Written by S.J. Duca. Originally published in Family Foundations.
There is a temptation to grow weary of the familiar. We see so many images of the Virgin Mary that they can begin to blur and lose significance. There’s also a temptation to tire of the familiarity of domestic life, especially in a culture that devalues interiority and motherhood. Perhaps in rediscovering the art we can rediscover the reality. In a special way, images of Mary as pregnant can breathe a new life into our homes. If we learn to look closely, these images draw us into the mysterious meeting of two worlds — human and divine — and help us see pregnancy as one incredible place where those worlds meet. Whatever your style of home decor, have no doubt that there’s a Marian image for you.
Our Lady of the Sign
For the vintage lovers, consider Our Lady of the Sign, hands raised in praise, Christ nestled in a circle covering her body. Art historian Matthew Milliner delightfully calls this ancient, symbol-laden image “Sonogram Mary” because of the take-home image it offers of Jesus in the womb.
In one image, in one glance, this icon sums up a vast concept — the immensity of an eternal Christ in the womb of a young girl — giving us the opportunity to reflect on the role of a mysterious pregnancy in the story of salvation, in bringing God-made-man to earth.
In this pregnant Mary’s openness, there is a model for responding to the mysteries in our own lives: with trust, without pretension. The icon evokes Caryll Houselander’s poetic words, “The way to begin healing the wounds of the world is to treasure the Infant Christ in us; to be not the castle but the cradle of Christ; and, in rocking that cradle to the rhythm of love, to swing the whole world back into the beat of the Music of Eternal Life.”
Mary of the Annunciation
Several centuries later, Henry Ossawa Tanner gave us a more realistic Mary in the earliest moments of her pregnancy, a not-so-distant portrayal for more modern sensibilities. His Annunciation paints a young, thoughtful Mary in a simple, even austere bedroom. A few urns and jars in the background add to the realism and evoke Mary’s title of “Spiritual Vessel.”

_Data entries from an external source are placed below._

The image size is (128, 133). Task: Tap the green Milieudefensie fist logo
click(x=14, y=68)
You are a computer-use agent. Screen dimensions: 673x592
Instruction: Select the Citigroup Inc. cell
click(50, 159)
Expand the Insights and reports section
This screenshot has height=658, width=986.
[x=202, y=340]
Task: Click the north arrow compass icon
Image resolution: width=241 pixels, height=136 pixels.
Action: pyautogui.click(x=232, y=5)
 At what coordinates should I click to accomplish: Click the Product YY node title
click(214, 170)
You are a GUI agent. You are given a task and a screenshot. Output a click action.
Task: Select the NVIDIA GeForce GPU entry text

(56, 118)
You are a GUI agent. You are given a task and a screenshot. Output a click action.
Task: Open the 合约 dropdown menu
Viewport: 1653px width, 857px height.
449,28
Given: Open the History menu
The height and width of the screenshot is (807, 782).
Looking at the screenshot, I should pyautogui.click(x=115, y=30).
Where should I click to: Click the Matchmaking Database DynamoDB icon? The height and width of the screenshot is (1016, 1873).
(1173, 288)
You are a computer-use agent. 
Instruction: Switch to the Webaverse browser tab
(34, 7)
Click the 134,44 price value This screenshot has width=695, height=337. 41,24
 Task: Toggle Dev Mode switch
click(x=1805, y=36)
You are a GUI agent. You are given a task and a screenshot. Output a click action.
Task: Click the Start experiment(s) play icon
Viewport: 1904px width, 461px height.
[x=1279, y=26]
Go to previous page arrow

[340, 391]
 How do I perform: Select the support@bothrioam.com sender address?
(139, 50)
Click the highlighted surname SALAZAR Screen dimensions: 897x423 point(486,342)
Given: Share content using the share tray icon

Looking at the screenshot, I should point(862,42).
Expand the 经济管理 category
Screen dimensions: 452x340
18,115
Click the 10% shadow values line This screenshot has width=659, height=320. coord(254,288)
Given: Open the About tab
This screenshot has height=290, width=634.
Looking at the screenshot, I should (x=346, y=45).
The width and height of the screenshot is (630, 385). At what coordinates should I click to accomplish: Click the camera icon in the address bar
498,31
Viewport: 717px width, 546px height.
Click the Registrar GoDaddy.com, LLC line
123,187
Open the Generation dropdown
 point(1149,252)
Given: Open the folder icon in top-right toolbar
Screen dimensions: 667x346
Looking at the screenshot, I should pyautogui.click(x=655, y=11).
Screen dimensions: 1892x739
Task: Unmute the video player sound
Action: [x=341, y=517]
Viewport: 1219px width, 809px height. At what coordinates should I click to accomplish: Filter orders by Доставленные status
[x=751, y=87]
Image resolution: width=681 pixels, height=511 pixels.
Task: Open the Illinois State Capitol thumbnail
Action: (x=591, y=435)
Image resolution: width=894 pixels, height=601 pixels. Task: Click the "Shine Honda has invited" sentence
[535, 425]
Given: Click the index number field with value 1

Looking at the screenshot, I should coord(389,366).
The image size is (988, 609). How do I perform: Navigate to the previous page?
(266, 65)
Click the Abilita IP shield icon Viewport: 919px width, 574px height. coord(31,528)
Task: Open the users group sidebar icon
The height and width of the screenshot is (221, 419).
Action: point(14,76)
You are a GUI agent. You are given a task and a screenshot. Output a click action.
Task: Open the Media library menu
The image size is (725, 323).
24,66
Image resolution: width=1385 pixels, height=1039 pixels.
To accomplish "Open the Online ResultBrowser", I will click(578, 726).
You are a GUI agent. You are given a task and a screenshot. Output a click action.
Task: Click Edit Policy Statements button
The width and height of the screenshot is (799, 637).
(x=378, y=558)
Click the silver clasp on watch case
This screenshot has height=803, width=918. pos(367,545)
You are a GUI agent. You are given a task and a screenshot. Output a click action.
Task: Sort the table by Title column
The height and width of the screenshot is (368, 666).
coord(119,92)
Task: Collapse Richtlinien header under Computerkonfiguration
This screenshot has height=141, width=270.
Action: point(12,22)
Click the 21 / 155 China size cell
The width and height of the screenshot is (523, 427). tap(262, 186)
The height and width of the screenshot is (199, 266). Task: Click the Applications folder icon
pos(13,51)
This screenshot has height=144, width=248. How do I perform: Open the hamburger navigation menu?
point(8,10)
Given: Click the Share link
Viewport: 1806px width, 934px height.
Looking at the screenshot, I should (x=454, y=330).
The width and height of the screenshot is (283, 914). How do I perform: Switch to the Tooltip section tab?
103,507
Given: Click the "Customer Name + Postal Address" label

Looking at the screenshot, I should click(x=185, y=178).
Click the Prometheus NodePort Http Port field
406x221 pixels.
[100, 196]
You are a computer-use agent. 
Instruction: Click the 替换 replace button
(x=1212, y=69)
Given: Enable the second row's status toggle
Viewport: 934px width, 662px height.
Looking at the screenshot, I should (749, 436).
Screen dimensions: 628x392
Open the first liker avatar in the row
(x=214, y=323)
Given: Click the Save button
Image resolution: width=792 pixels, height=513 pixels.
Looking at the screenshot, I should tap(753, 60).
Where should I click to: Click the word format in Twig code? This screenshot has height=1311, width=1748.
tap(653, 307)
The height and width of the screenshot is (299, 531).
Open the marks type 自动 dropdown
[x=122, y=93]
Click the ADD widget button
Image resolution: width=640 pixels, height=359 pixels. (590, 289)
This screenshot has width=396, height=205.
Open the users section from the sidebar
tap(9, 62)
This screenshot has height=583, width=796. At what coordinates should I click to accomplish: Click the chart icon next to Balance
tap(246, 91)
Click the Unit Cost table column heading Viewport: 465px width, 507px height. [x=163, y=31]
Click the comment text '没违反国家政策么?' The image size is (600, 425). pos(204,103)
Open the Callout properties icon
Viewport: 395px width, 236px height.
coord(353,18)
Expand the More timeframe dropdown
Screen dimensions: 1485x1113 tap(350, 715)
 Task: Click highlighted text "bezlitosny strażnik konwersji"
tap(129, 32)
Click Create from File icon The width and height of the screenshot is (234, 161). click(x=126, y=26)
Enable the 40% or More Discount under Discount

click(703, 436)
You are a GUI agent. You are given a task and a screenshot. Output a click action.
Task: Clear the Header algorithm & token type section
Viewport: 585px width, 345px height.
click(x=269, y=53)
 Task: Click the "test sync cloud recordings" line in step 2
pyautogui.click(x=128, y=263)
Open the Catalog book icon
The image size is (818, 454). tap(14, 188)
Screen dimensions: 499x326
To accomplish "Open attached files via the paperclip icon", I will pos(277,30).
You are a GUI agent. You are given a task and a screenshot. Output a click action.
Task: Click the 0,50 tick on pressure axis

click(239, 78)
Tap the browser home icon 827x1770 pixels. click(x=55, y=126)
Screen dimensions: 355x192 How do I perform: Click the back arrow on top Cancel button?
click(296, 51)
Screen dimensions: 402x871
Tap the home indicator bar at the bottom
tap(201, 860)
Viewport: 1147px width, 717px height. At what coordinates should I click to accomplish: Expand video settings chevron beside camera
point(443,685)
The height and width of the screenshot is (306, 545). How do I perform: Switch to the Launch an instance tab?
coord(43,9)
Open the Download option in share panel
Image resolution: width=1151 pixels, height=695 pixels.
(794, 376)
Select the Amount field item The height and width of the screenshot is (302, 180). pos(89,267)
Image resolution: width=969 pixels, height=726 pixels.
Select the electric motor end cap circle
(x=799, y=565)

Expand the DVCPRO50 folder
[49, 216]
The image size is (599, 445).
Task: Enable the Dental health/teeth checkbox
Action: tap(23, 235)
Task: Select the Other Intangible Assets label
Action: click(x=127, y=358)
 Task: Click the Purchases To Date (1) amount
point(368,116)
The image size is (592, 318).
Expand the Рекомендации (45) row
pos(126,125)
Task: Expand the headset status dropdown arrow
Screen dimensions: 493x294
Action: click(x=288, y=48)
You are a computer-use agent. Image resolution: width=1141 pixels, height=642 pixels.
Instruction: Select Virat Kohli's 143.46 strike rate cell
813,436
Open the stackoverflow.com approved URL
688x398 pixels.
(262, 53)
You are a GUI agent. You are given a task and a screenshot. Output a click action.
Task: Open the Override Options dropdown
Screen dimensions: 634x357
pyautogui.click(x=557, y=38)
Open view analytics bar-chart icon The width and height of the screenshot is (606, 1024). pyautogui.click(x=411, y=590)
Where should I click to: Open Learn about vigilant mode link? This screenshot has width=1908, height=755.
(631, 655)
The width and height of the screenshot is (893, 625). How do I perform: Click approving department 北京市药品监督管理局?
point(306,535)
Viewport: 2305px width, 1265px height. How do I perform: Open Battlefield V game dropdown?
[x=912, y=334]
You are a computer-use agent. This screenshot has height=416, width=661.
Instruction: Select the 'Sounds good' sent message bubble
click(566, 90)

This Mary’s attention is absorbed with a mystery in her presence; she looks with quiet intimacy at a strange, magnificent beam of light in the corner. The artist’s blend of realism and mystery suggests that we too could be watching for glimpses of another world, glimpses which might come even amidst unmade beds and wrinkled rugs.
Without diminishing the “otherness” of Divine mystery, there’s a relatability to this image, which quietly assures us that the call to carry the mystery of God extends to today, no matter how rote, messy, or unseen today is. While some are called to missionary service across the world, many are called to a deeper interiority, a deeper home life, and to deepen existing relationships.
Our Lady of Guadalupe
Of all the myriad Marian images that exist, perhaps my favorite is the miraculous tilma of Guadalupe, as on it Mary chose to reveal herself as a pregnant mother. We know this because, while Mary’s loose hair in the image is an Aztec symbol of virginity, her belt indicates pregnancy, and the rays surrounding her are brightest near her womb.
Like an inscription to the image are Mary’s own words to Juan Diego, which wrap any listener up in the comfort only a mother can bring: “Listen, and let it penetrate your heart… do not be troubled or weighted down with grief. Do not fear any illness or vexation, anxiety or pain. Am I not here who am your Mother?”
Again, femininity, fruitfulness, and motherhood are offered to us as beautiful and comforting, something history-changing, a place of heaven and earth mingling.
Taken as a whole, maybe the most striking aspect of this trio of images is the peace and receptivity of Mary in the presence of another world breaking through into her life, even into her womb. Whether it’s the shaft of light glowing in the bedroom in Tanner’s painting, or the Guadalupe tilma surviving intact for nearly 500 years, each image points to the relentless mystery of the Divine life, but she receives it so intimately and lovingly as to invite us closer rather than evoke fear.
It begs the question: In openness to new life and fruitfulness in our own lives, how are we, like Mary, caught up in a Divine mystery that seeks to meet us in our humanity?
All three of these images are worth so much more reflection. And they are certainly worth hanging in our houses. They give us a reminder, inviting us to marvel at femininity and to look for the glimpses of eternity made manifest in our own homes and bodies.
But for now, take a last look at your favorite of these images of Mary as mom-to-be, and pair it with this poignant reflection by Houselander:
“In this great fiat of the little girl Mary, the strength and foundation of our life of contemplation is grounded, for it means absolute trust in God, trust which will not set us free from suffering but will set us free from anxiety, hesitation, and above all from the fear of suffering. Trust which makes us willing to be what God wants us to be, however great or however little that may prove. Trust which accepts God as illimitable Love.”